Task statement:
Reproduce the entries verbatim from their first line through the line containing "[x=103, y=194]", including that line.
─── Data provided
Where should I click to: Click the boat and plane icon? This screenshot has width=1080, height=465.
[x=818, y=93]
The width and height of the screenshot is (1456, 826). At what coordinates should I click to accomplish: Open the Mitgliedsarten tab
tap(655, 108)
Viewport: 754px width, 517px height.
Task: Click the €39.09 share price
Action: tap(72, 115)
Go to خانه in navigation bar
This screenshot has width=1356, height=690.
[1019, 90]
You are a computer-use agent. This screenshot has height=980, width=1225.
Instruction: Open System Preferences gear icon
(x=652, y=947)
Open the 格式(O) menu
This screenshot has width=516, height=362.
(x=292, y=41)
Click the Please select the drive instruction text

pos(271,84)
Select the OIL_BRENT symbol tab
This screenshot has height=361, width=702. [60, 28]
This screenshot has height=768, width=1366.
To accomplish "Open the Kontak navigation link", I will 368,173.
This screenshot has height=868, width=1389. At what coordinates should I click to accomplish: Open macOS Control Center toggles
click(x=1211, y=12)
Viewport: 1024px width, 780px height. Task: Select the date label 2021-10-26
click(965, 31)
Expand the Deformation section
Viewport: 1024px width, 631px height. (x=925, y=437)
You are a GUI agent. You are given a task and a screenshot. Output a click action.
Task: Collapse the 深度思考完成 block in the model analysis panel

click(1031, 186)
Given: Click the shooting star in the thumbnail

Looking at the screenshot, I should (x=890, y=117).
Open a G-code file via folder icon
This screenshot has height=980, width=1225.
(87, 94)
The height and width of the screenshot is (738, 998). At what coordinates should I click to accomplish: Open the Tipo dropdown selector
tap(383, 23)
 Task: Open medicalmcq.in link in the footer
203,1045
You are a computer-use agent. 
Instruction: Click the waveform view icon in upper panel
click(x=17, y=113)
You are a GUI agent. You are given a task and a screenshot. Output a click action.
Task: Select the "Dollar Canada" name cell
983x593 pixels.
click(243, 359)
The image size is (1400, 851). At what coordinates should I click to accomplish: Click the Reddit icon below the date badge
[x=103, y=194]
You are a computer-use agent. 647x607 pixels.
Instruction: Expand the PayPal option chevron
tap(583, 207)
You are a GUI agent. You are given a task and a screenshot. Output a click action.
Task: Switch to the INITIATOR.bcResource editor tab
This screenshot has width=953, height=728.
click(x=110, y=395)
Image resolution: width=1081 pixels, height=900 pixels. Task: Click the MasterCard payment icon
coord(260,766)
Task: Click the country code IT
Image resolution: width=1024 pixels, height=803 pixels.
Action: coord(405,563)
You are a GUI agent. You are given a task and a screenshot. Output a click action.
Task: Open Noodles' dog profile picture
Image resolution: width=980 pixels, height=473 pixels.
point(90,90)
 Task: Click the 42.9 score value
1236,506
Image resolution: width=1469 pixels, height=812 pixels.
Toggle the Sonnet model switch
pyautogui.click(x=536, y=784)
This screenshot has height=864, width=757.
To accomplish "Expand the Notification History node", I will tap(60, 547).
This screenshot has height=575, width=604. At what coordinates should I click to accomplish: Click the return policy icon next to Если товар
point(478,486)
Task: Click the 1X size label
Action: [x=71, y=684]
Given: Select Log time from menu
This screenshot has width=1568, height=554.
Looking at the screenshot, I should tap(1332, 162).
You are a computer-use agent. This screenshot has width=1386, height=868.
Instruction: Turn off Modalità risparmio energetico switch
──────
Result of the exercise:
Where should I click to: Click the boat and plane icon? This screenshot has width=1080, height=465.
[x=818, y=93]
The width and height of the screenshot is (1456, 826). At what coordinates should I click to accomplish: Open the Mitgliedsarten tab
tap(655, 108)
Viewport: 754px width, 517px height.
Task: Click the €39.09 share price
Action: tap(72, 115)
Go to خانه in navigation bar
This screenshot has width=1356, height=690.
[1019, 90]
You are a computer-use agent. This screenshot has height=980, width=1225.
Instruction: Open System Preferences gear icon
(x=652, y=947)
Open the 格式(O) menu
This screenshot has width=516, height=362.
(x=292, y=41)
Click the Please select the drive instruction text

pos(271,84)
Select the OIL_BRENT symbol tab
This screenshot has height=361, width=702. [60, 28]
This screenshot has height=768, width=1366.
To accomplish "Open the Kontak navigation link", I will 368,173.
This screenshot has height=868, width=1389. At what coordinates should I click to accomplish: Open macOS Control Center toggles
click(x=1211, y=12)
Viewport: 1024px width, 780px height. Task: Select the date label 2021-10-26
click(965, 31)
Expand the Deformation section
Viewport: 1024px width, 631px height. (x=925, y=437)
You are a GUI agent. You are given a task and a screenshot. Output a click action.
Task: Collapse the 深度思考完成 block in the model analysis panel

click(1031, 186)
Given: Click the shooting star in the thumbnail

Looking at the screenshot, I should (x=890, y=117).
Open a G-code file via folder icon
This screenshot has height=980, width=1225.
(87, 94)
The height and width of the screenshot is (738, 998). At what coordinates should I click to accomplish: Open the Tipo dropdown selector
tap(383, 23)
 Task: Open medicalmcq.in link in the footer
203,1045
You are a computer-use agent. 
Instruction: Click the waveform view icon in upper panel
click(x=17, y=113)
You are a GUI agent. You are given a task and a screenshot. Output a click action.
Task: Select the "Dollar Canada" name cell
983x593 pixels.
click(243, 359)
The image size is (1400, 851). At what coordinates should I click to accomplish: Click the Reddit icon below the date badge
[x=103, y=194]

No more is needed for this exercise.